* [EXERCISE] Copy exactly the stretch of lines from the one holding "You are a computer-use" through the last line of the data below, inclusive. Leave out pictures.

::: PROVIDED RECORDS :::

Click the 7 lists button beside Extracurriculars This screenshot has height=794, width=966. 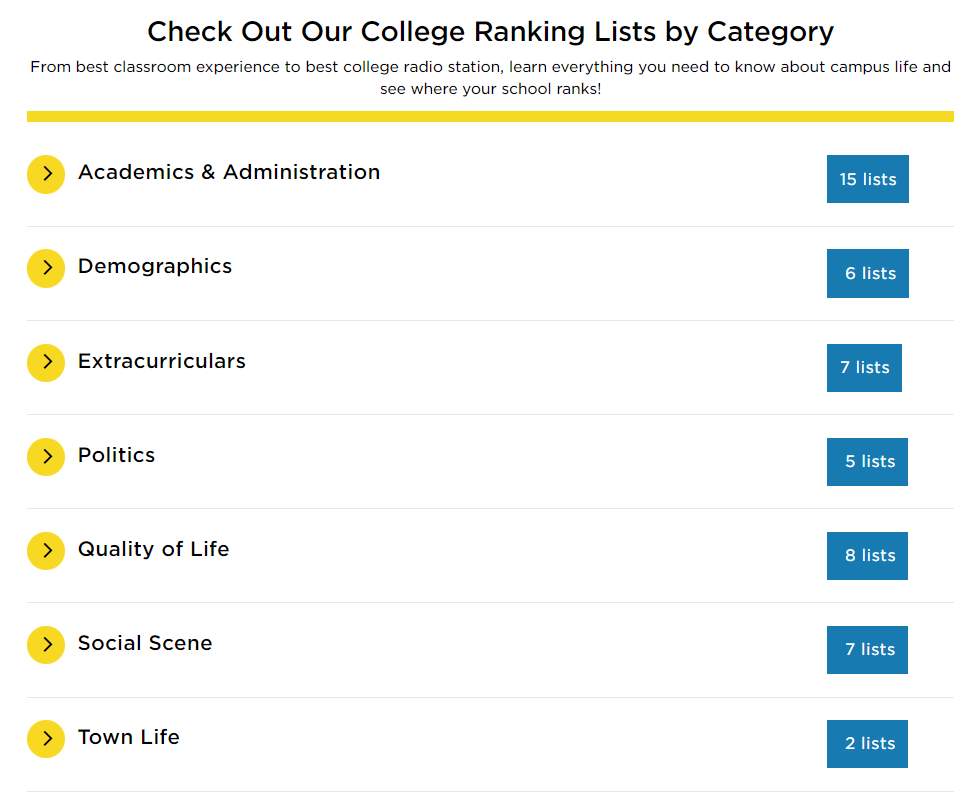pos(864,368)
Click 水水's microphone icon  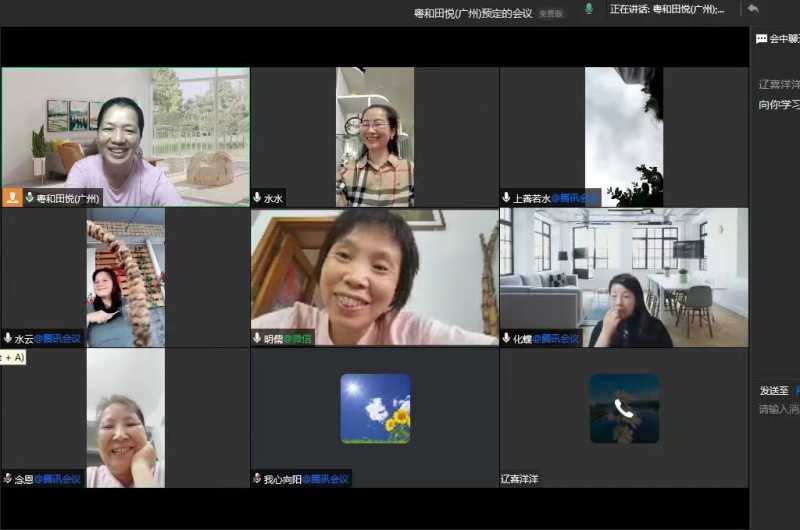click(257, 198)
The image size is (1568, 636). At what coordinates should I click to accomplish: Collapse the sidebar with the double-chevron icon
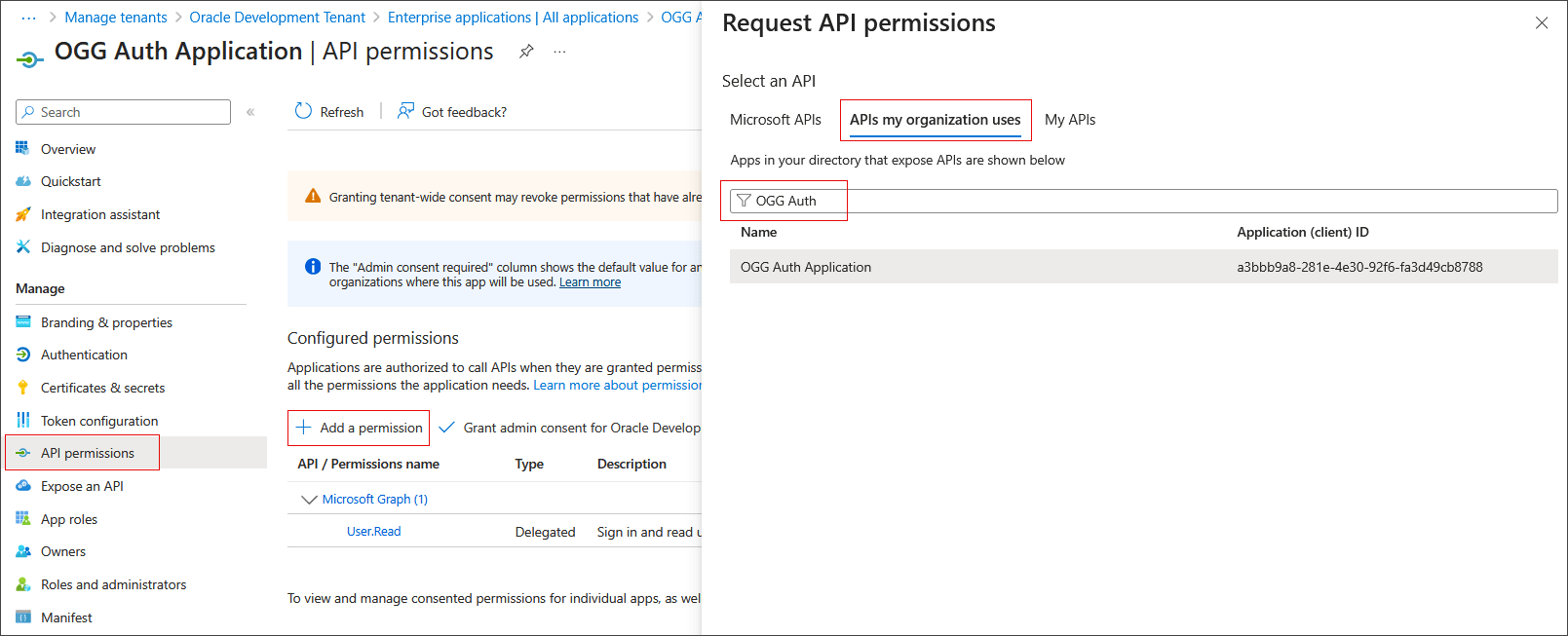(250, 112)
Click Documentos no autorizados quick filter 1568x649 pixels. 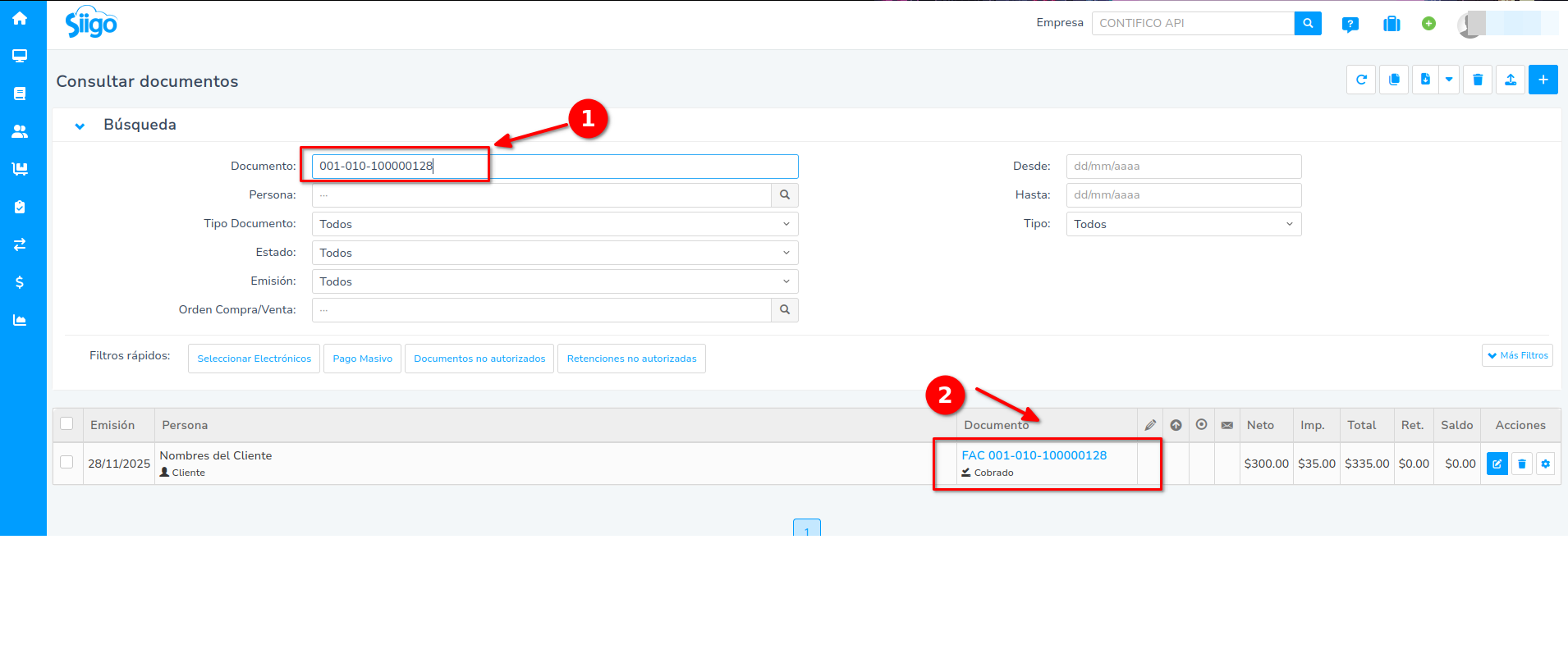point(479,359)
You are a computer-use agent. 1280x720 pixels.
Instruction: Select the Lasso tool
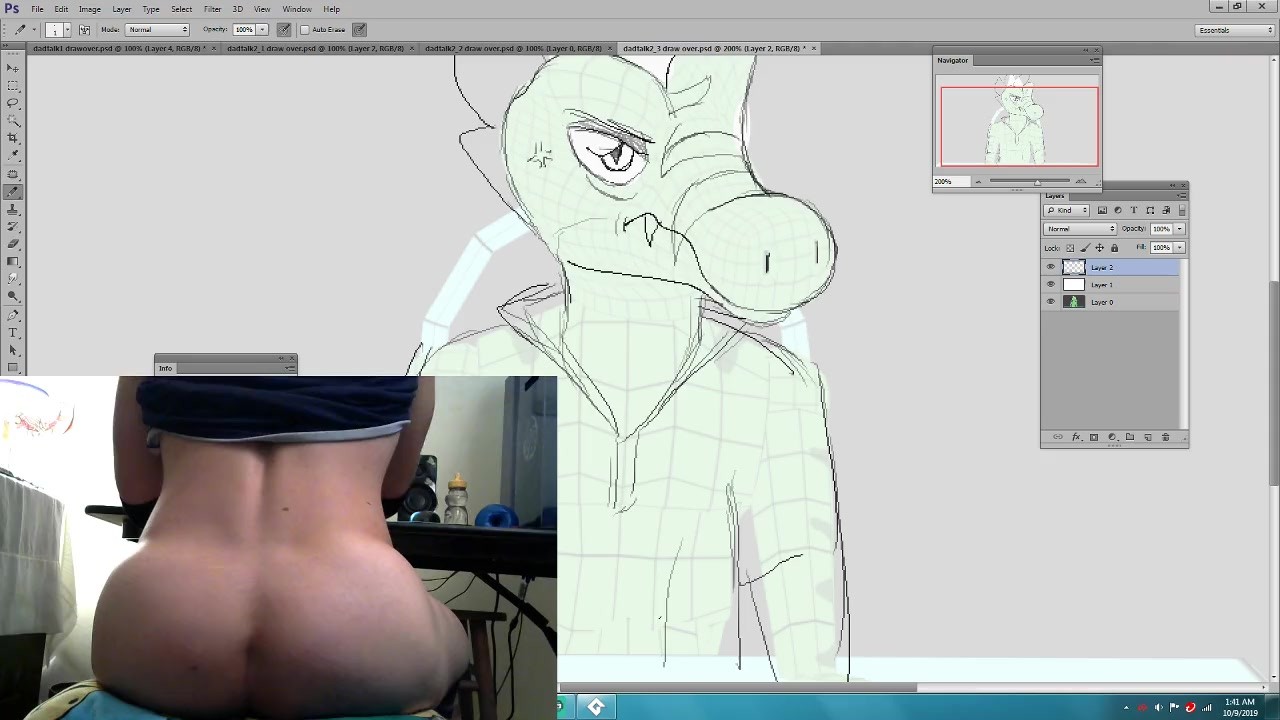(13, 103)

:::

* [TASK SOLUTION]
You are a computer-use agent. 1280x720 pixels.
Instruction: Select the Lasso tool
(13, 103)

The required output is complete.